In 2020, the Money and Pensions Service (MaPS), an arms-length body of Government, published the UK Strategy for Financial Wellbeing, which sets out five goals to improve financial wellbeing in the UK by 2030. These include increasing the number of children and young people receiving a meaningful financial education, encouraging saving, decreasing the number of people often using credit for food and bills, increasing the number of people accessing debt advice, and helping people plan for later life. It also includes cross-cutting workstreams focusing on gender, mental health, and wellbeing in the workplace.

The Government also works closely with Fair4All Finance, an independent body which was founded in 2019 to improve the financial wellbeing of those who are financially vulnerable through fair and affordable financial products and services. Since 2019, the Government has provided £96 million of dormant asset funding towards financial inclusion, which are being distributed by Fair4All Finance.

The Government has close and regular engagement with the financial services regulators on issues which contribute to financial wellbeing. For example, in February 2021, the Financial Conduct Authority (FCA) published its finalised guidance for firms on the fair treatment of vulnerable customers. The Government is supportive of recent FCA work on vulnerable customers.

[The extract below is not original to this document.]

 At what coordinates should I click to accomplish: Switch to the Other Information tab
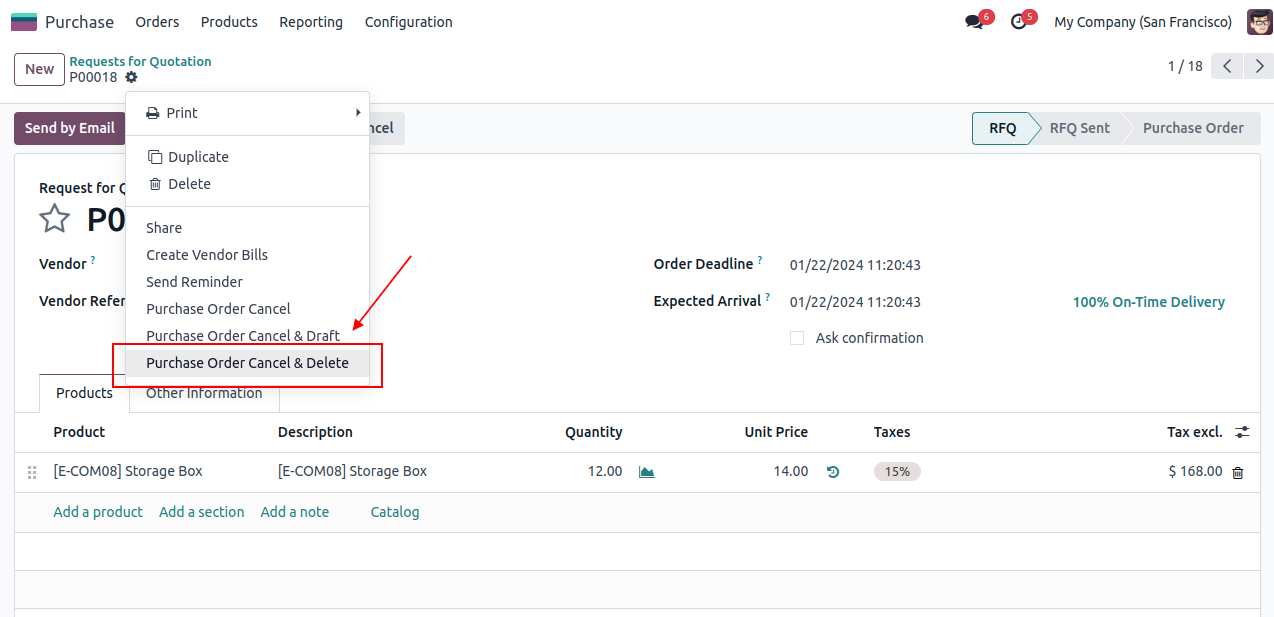[x=204, y=393]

In addition, at Budget 2021, the government announced up to £3.8m for a pilot No-Interest Loans Scheme to support vulnerable consumers who would benefit from affordable credit to meet unexpected costs as an alternative to relying on high-cost credit.

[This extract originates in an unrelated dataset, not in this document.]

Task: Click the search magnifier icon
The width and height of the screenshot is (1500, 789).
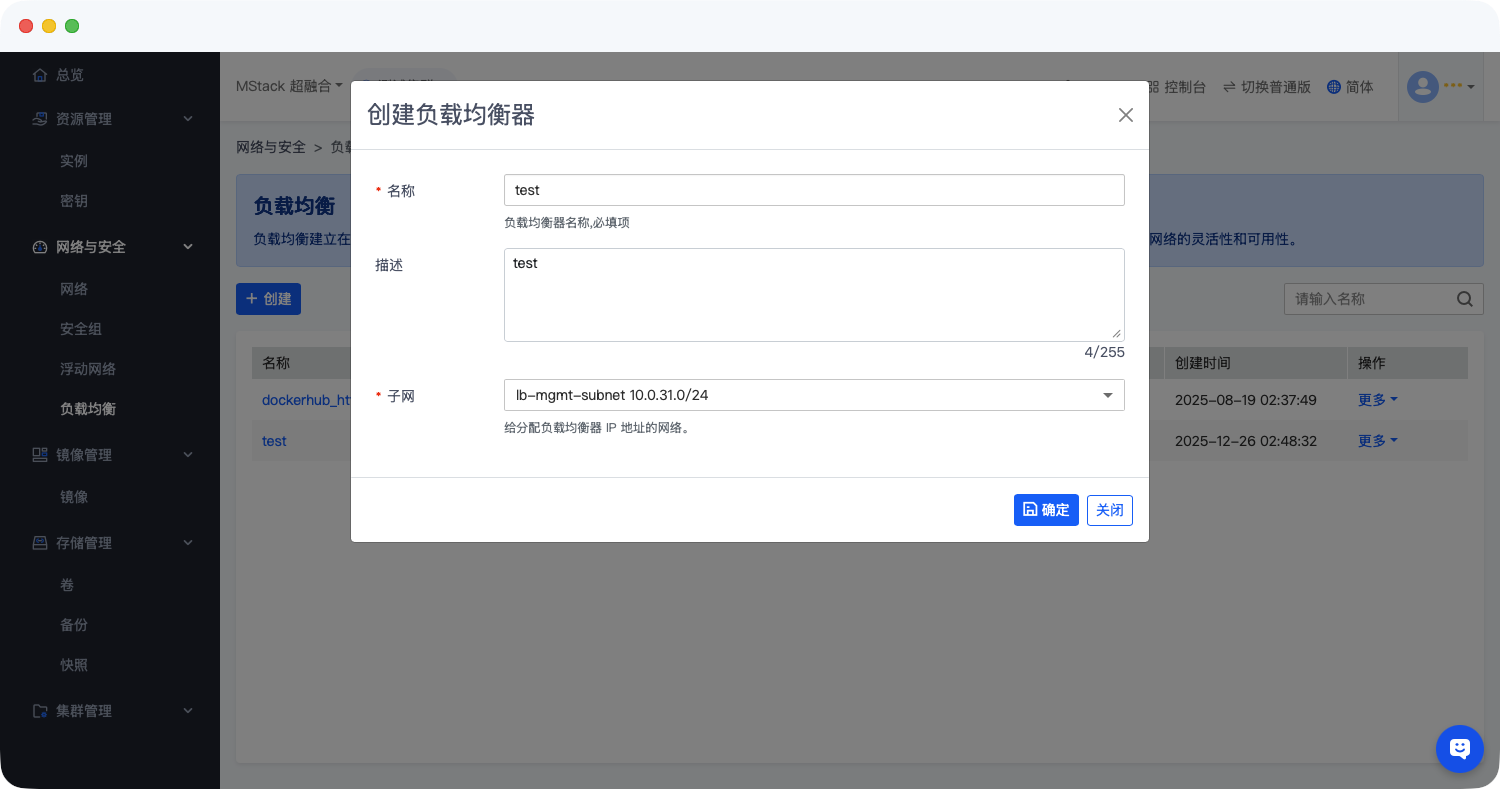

Finally, the Government considers financial inclusion and capability as key determinants of financial wellbeing. The Government reports annually on progress made on financial inclusion through the Financial Inclusion Report. Furthermore, MaPS monitors levels of financial capability in the UK through the Financial Capability Survey, a nationally representative survey of adults living in the UK.


Written Question
Financial Services: Education
Friday 2nd July 2021

Asked by: Lee Anderson (Reform UK - Ashfield)

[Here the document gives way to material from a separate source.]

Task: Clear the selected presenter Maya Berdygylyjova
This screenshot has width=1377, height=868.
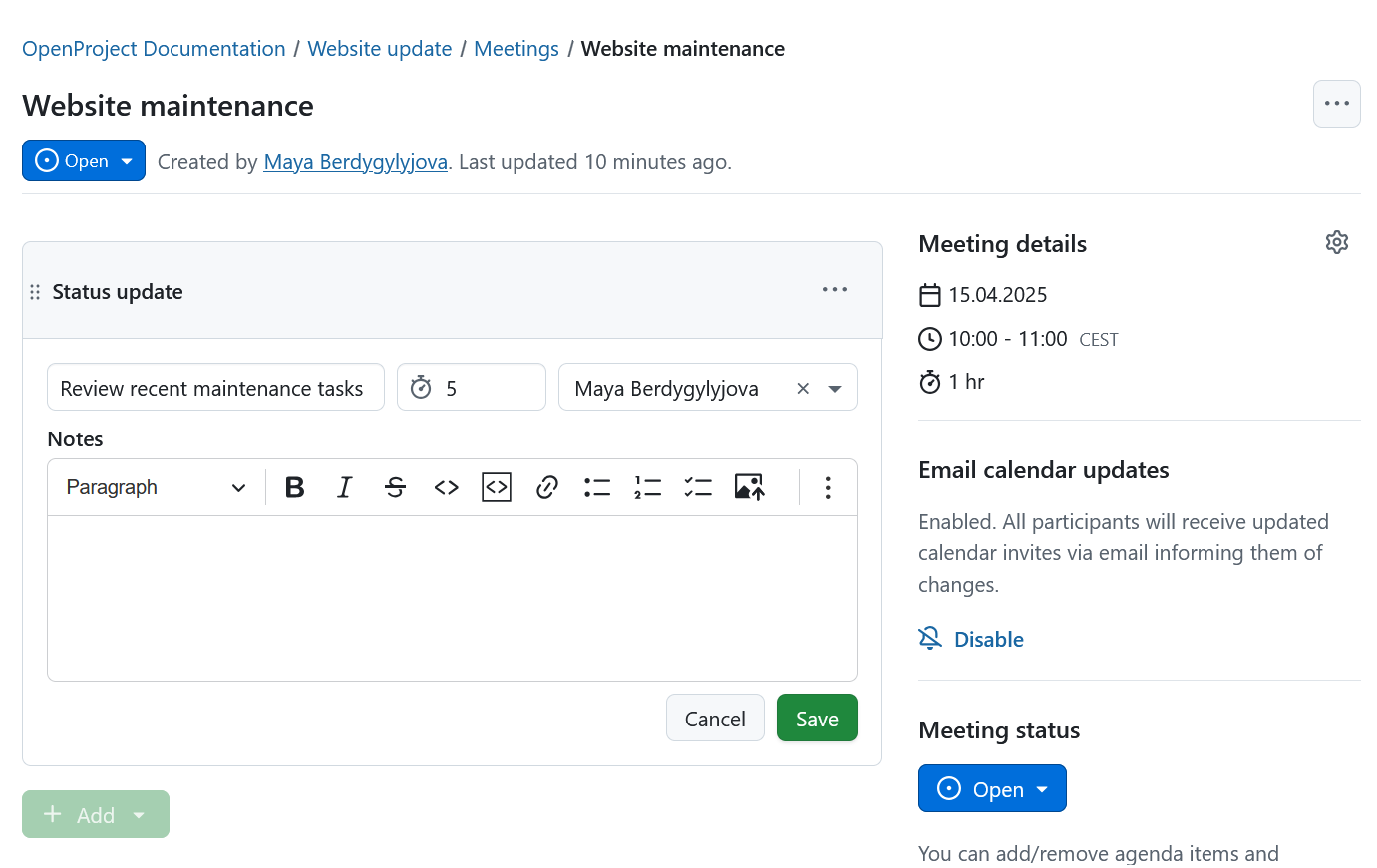Action: click(x=803, y=388)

Question to the Department for Education:

To ask the Secretary of State for Education, what steps his Department is taking to ensure that children and young people develop financial knowledge.

Answered by Nick Gibb

Education on financial matters helps to ensure that young people are prepared to manage their money well, make sound financial decisions and know where to seek further information when needed. In 2014, for the first time, financial literacy was made statutory within the National Curriculum as part of the citizenship curriculum for 11 to 16 year olds.

We also introduced a rigorous Mathematics curriculum, which provides young people with the knowledge and financial skills to make important financial decisions. The Government has published statutory programmes of study for mathematics and citizenship that outline what pupils should learn about financial education from Key Stages 1 to 4.

In the primary Mathematics curriculum, there is a strong emphasis on the essential arithmetic knowledge that pupils should have. This knowledge is vital, as a strong understanding of numeracy and numbers will underpin the pupils’ ability to manage budgets and money, including, for example, percentages. There is also some specific content about financial education such as calculations with money.

Finance education forms part of the citizenship curriculum which can be taught at all key stages and is compulsory at Key Stages 3 and 4: https://www.gov.uk/national-curriculum. Financial education ensures that pupils are taught the functions and uses of money, the importance of personal budgeting, money management and managing financial risk. At secondary school, pupils are taught about income and expenditure, credit and debt, insurance, savings and pensions, financial products and services, and how public money is raised and spent.

The Department works closely with the Money and Pensions Service and other stakeholders such as Her Majesty’s Treasury, to consider what can be discovered from other sector initiatives and whether there is scope to provide further support for the teaching of financial education in schools.